Key Experimental Results¶
Main Results¶
| Pre-training | Model | \(A_{avg}\)↑ | \(A_{crt}\)↑ | \(A_{bck}\)↑ | \(A_{fwd}\)↑ |
|---|---|---|---|---|---|
| SPT | DINOv2 ViT-B | 26.1 | 32.6 | 26.1 | 25.3 |
| SPT | CLIP+Li ViT-B | 65.6 | 74.0 | 63.9 | 66.3 |
| SPT | MoCo v3+Li ViT-B | 66.0 | 76.5 | 63.2 | 67.4 |
| TIP | MoCo v3+R+La ViT-S | 78.5 | 90.2 | 82.5 | 73.0 |
| TICL | RanPAC + MoCo v3+Li ViT-B | 87.8 | — | — | — |
The TICL approach (RanPAC + domain-specific pre-trained backbone) achieves the best overall accuracy of 87.8%, a gain of 21.8 percentage points over naive NCM.
Ablation Study¶
| TICL Algorithm | DINOv2 ViT-S | MoCo v3+Li ViT-S | CLIP+Li ViT-B | MoCo v3+Li ViT-B |
|---|---|---|---|---|
| NCM | 20.9 | 64.9 | 65.6 | 66.0 |
| NCM-TI | 26.3 | 71.4 | 70.1 | 72.1 |
| FeCAM | 61.0 | 85.6 | 79.9 | 81.5 |
| RanDumb | 62.1 | 83.1 | 77.2 | 84.2 |
| RanPAC | 66.4 | 86.6 | 80.3 | 87.8 |
- LoRA-based annual adaptation in TIP requires only 0.3 GPU hours/year, compared to 18 GPU hours/year for the Reservoir variant
- Domain-specific MoCo v3 pre-training with LoRA adaptation achieves performance comparable to CLIP trained on 2 billion images
Key Findings¶
- In fine-grained classification, domain-specific pre-training (MoCo v3 on CaMiT) with LoRA adaptation matches large-scale general-purpose models (CLIP trained on 2B images), a finding that diverges from conclusions in coarse-grained classification
- Time-Incremental Classifier Learning (TICL) is the most effective strategy for mitigating temporal drift, with RanPAC achieving the best performance on the domain-specific backbone
- Time-Aware Image Generation (TAIG), by embedding year metadata, yields generated image distributions that more closely match the real data distribution
Highlights & Insights¶
- ⭐ The first long-horizon temporal visual dataset targeting fine-grained technical artifacts, filling an important gap in the field
- ⭐ Systematic evidence that specialized small models can match general large models on fine-grained tasks, providing strong support for resource-efficient approaches
- The semi-automatic annotation pipeline (VLM + discriminative model ensemble) achieves 99.6% accuracy at substantially lower cost than fully manual annotation
- The TICL approach (frozen backbone + incremental classifier) strikes an excellent balance between accuracy and computational efficiency
Limitations & Future Work¶
- The dataset focuses exclusively on automobiles; generalizability to other technical artifact categories (electronics, furniture, etc.) remains unverified
- Flickr as the sole data source introduces geographic and demographic biases (European brands are most heavily represented)
- Time-aware generation is only explored with SD1.5; more advanced generative architectures are not investigated
- The 190 class categories are relatively limited and do not cover all mainstream global car models
Related Work & Insights¶
CaMiT is complementary to temporal visual datasets such as CLEAR, VCT-107, and TIC-DataComp, which target coarse-grained categories or large-scale VLM pre-training, whereas CaMiT focuses on fine-grained recognition.
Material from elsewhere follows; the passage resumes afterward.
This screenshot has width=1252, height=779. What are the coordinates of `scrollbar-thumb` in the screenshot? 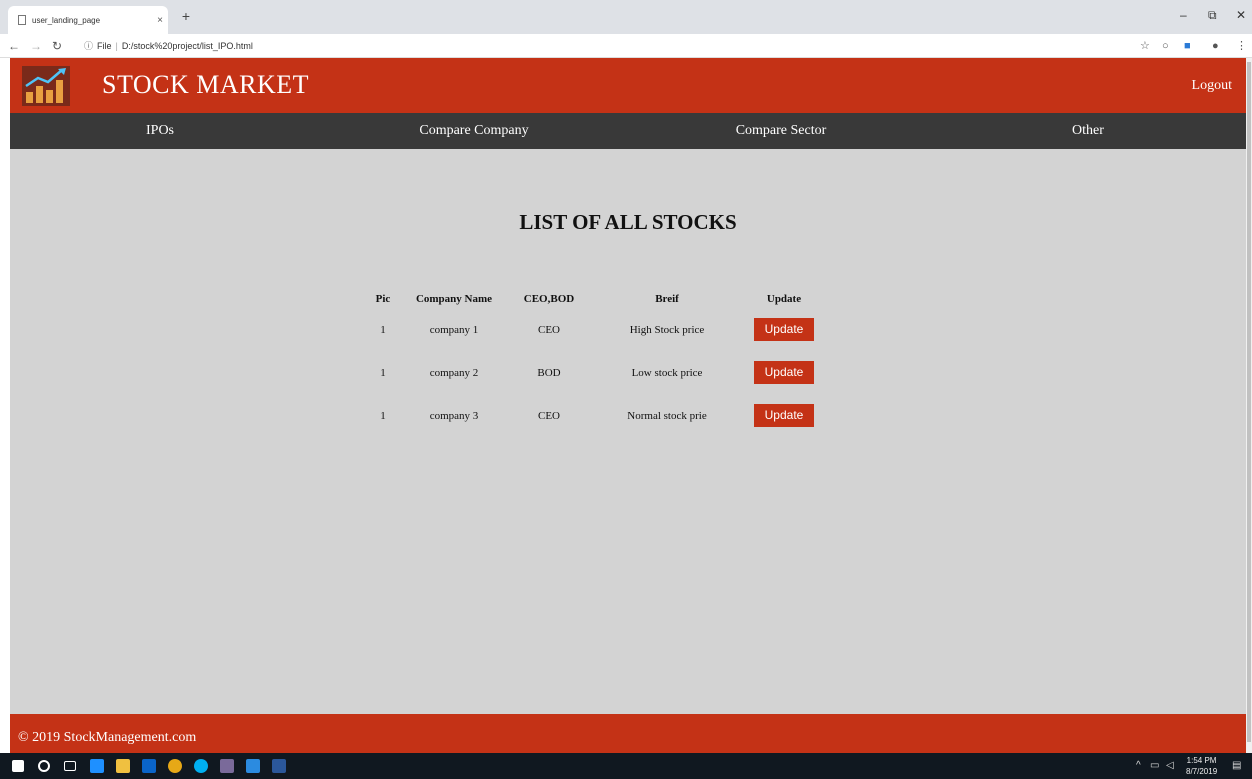 It's located at (1249, 402).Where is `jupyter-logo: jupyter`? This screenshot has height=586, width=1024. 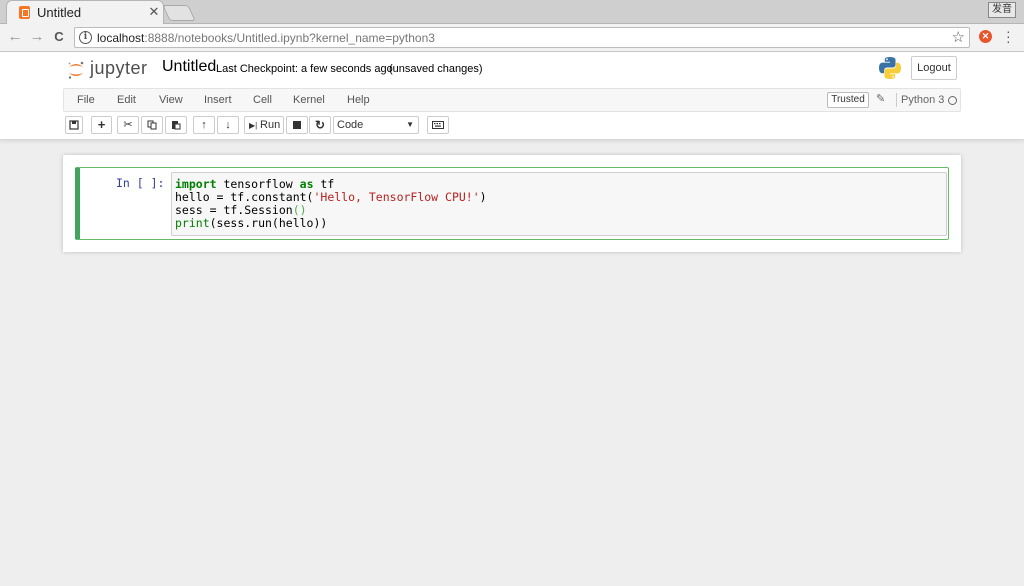 jupyter-logo: jupyter is located at coordinates (112, 70).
The strong performance of RanPAC in TICL experiments suggests that random projection combined with prototype accumulation may constitute an efficient paradigm for temporal continual learning. The dataset has direct practical relevance to deployed systems such as vehicle model recognition in autonomous driving.
Rating¶
⭐⭐⭐⭐ (4/5)
| Dimension | Rating |
|---|---|
| Novelty | ⭐⭐⭐⭐ |
| Technical Depth | ⭐⭐⭐ |
| Experimental Thoroughness | ⭐⭐⭐⭐⭐ |
| Writing Quality | ⭐⭐⭐⭐ |
| Value | ⭐⭐⭐⭐ |
The dataset contribution is solid and comprehensive, and the four experimental settings are well designed. However, the core technical novelty is relatively limited — the work is primarily a systematic combination of existing methods — and its scope is confined to a single artifact category.